TEXT:
[Start]
Looking for a New RAM 1500 in your area?
CarGurus has 2,253 nationwide RAM 1500 dealers with 193,239 new car listings.
2022 Ram 1500 Test Drive Review
For design, comfort, utility, technology, and driving character, the 2022 Ram 1500 remains one of the better trucks in its segment.
In 2021, the Ram pickup line overtook the Chevrolet Silverado as the second-best-selling truck in America. That’s the headline. The nuance is that sales figures include the previous-generation version, now sold as the Ram 1500 Classic, which remains in production four years after its should have died. Also, General Motors suffered significant production disruptions due to the ongoing chip shortage. Nevertheless, and especially in light of the redesigned Toyota Tundra arriving in the market, we thought it would be good to revisit the most popular of the Ram trucks, the 2022 Ram 1500.
Look and Feel
The 2022 Ram 1500 is available in Quad Cab (extended cab) and Crew Cab styles with a standard 6-foot, 4-inch cargo box. A 5-foot, 7-inch box is available with Crew Cabs. In addition, seven trim levels are available, from the basic Tradesman to the high-performance TRX, which debuted to great fanfare just last year. Ram also offers numerous appearance packages, option packages, and special editions to customize the pickup’s styling and equipment further.
What's new for 2022? All Ram 1500s get a standard Clean Air System that filters a claimed 95 percent of all particulates from the truck’s interior air. In addition, starting with Big Horn trim, Ram adds the next-generation Uconnect 5 infotainment system, combined with an 8.4-inch or 12-inch touchscreen display. As part of the Trailer Tow Group, the new Trailer Hitch Light feature adds four LED lights directly above the trailer hitch to improve visibility after dark. Several new special editions of the truck also debuted this year.
Our Ram 1500 Crew Cab test truck arrived in Limited trim, equipped with a turbodiesel engine, four-wheel drive (4WD), and an electronic locking rear axle with a 3.92 axle ratio. The truck also had a Limited Level 1 Group, a Technology Group, a Trailer Tow Group, power-folding trailer mirrors, and a tri-fold tonneau cover for the bed.
Additionally, a Limited 10th Anniversary Edition package installed Indigo and Sea Salt quilted and stitched leather upholstery, a suede headliner, ventilated rear seats, a 19-speaker premium sound system, Ram’s unique multi-function tailgate, and lots of 10th Anniversary details. The total came to $77,260, including the $1,795 destination charge.
Among full-size trucks, the Ram 1500 looks great. Vestiges of the “big rig” styling that saved the Dodge Ram from that big scrapyard in the sky in the 1990s remain, but overall the truck’s design is clean and contemporary—even understated—in a segment where obnoxious, “hey lookit me” styling is increasingly the norm. Even the Limited model’s chrome is a natural fit with the design rather than resembling tacked-on, nouveau riche-style glam.
Inside, the Ram 1500 Limited is clearly a luxury truck. The design is busy, with exposed stitching, mixed materials, and various patterns and surfaces. However, what impresses us most is that it’s not easy to see the Ram Tradesman-grade plastic that forms the interior’s foundation. That cannot be said for other high-end half-ton pickups, including the new 2022 Toyota Tundra Capstone.
[End]
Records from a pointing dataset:
[Start]
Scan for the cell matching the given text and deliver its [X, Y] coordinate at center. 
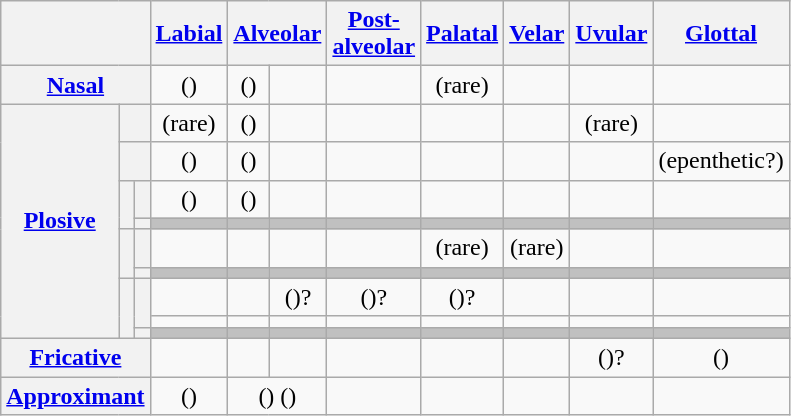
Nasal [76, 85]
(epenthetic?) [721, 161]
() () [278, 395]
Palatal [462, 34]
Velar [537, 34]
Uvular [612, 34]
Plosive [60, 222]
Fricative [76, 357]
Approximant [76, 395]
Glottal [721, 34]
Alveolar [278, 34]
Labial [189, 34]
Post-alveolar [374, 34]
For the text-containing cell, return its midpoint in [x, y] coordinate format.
[End]
[Start]
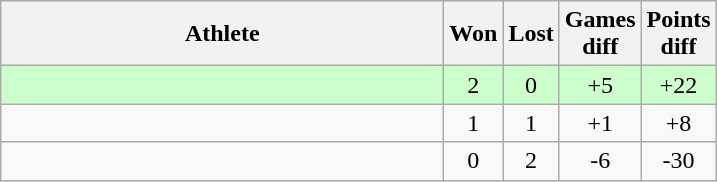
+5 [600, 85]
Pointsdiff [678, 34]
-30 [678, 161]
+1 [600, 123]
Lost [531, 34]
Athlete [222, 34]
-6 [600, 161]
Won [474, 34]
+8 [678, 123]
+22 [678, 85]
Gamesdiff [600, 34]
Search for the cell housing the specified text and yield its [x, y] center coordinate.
[End]
GIVEN INSTRUCTION 1: In the Ram 1500 review, what was the total price of the test truck, including the destination charge?
GIVEN INSTRUCTION 2: Reproduce the Ram 1500 review word for word, everything from "CarGurus has 2,253" down to "2022 Ram 1500.".
These rows were taken from a different source than the Ram 1500 review.

EXERCISE ANSWER 1: $77,260

EXERCISE ANSWER 2:
CarGurus has 2,253 nationwide RAM 1500 dealers with 193,239 new car listings.
2022 Ram 1500 Test Drive Review
For design, comfort, utility, technology, and driving character, the 2022 Ram 1500 remains one of the better trucks in its segment.
In 2021, the Ram pickup line overtook the Chevrolet Silverado as the second-best-selling truck in America. That’s the headline. The nuance is that sales figures include the previous-generation version, now sold as the Ram 1500 Classic, which remains in production four years after its should have died. Also, General Motors suffered significant production disruptions due to the ongoing chip shortage. Nevertheless, and especially in light of the redesigned Toyota Tundra arriving in the market, we thought it would be good to revisit the most popular of the Ram trucks, the 2022 Ram 1500.